• **Required work**
Scale the data starting at the line that contains "You are a GUI" and ending at the line that contains "click(x=18, y=45)", both lines included: reproduce the requests unchanged, and multiply every coordinate in the answers by 1.85, rounding to whole numbers with halves rounded up. Leave the pictures out of your answer.

• **Supplied entries**
* start *

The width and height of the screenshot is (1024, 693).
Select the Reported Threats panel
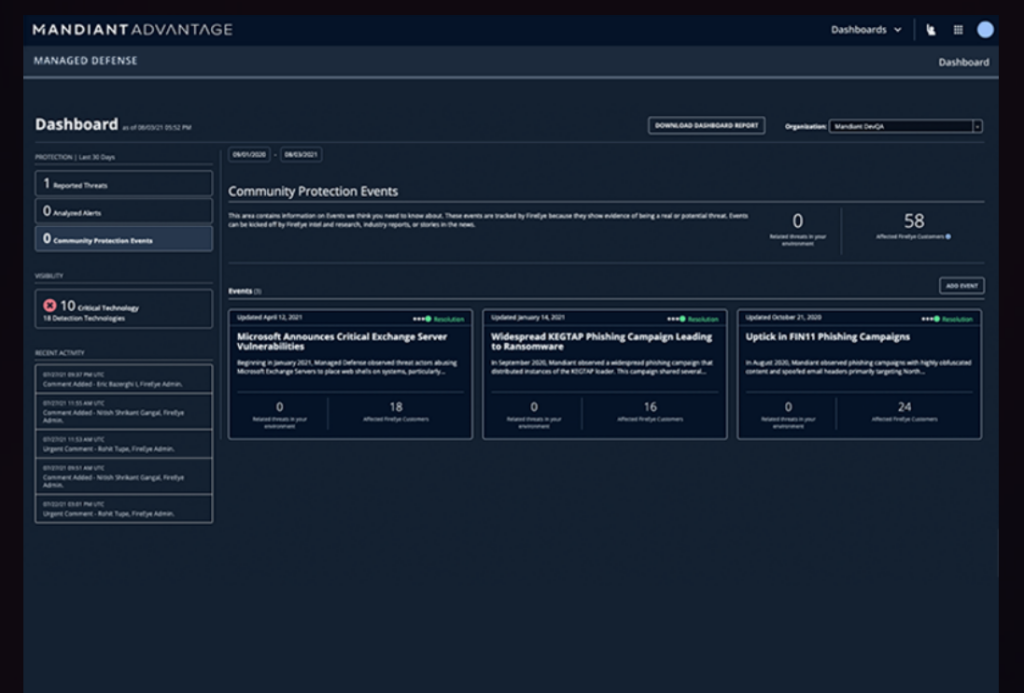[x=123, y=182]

* end *
* start *

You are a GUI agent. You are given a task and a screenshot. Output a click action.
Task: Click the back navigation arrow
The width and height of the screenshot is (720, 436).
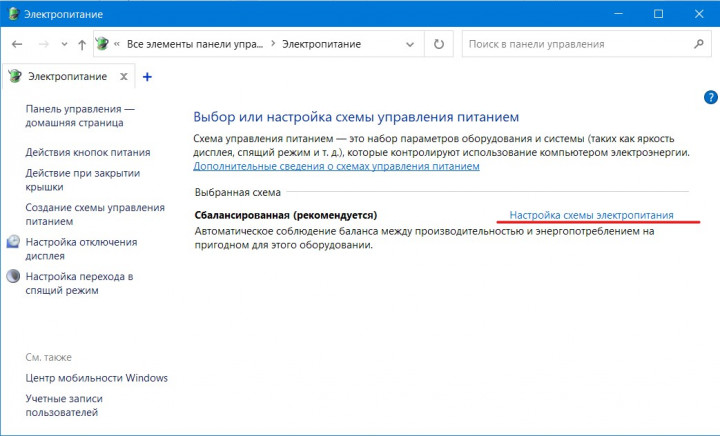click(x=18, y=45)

* end *
* start *

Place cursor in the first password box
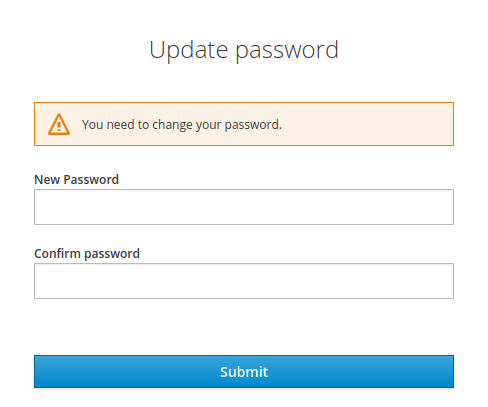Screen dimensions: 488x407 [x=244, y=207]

* end *

• **Written solution**
You are a GUI agent. You are given a task and a screenshot. Output a click action.
Task: Click the back navigation arrow
The width and height of the screenshot is (720, 436).
click(x=33, y=83)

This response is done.